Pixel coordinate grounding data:
........

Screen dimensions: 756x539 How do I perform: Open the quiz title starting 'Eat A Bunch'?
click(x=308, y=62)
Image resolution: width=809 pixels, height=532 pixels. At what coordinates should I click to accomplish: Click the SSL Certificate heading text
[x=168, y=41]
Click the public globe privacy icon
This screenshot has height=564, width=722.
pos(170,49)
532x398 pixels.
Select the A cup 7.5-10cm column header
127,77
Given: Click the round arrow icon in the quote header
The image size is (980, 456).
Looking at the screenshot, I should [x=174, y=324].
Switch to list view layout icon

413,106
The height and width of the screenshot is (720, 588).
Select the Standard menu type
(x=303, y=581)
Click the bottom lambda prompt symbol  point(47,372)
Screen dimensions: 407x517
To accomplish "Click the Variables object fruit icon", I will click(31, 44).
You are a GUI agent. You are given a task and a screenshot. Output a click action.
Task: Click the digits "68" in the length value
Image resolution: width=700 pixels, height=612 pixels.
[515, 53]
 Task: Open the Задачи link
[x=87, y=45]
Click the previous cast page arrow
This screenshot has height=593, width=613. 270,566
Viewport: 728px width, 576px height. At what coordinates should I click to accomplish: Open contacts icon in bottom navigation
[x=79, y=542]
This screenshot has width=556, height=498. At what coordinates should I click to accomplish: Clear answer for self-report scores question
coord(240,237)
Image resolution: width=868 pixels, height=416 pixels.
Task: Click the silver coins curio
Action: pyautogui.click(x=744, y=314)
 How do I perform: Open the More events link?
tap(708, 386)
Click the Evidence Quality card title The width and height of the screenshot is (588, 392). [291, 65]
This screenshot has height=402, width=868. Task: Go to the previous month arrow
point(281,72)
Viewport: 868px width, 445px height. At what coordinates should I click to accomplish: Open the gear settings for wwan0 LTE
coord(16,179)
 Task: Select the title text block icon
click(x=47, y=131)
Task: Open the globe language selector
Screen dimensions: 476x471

........

Could you reproduce exactly the lines of the entries above, from the one with "The image size is (980, 456)." through the one with "Screen dimensions: 407x517", and nothing else?

### Solution to this exercise:
The image size is (980, 456).
Looking at the screenshot, I should [x=174, y=324].
Switch to list view layout icon

413,106
The height and width of the screenshot is (720, 588).
Select the Standard menu type
(x=303, y=581)
Click the bottom lambda prompt symbol  point(47,372)
Screen dimensions: 407x517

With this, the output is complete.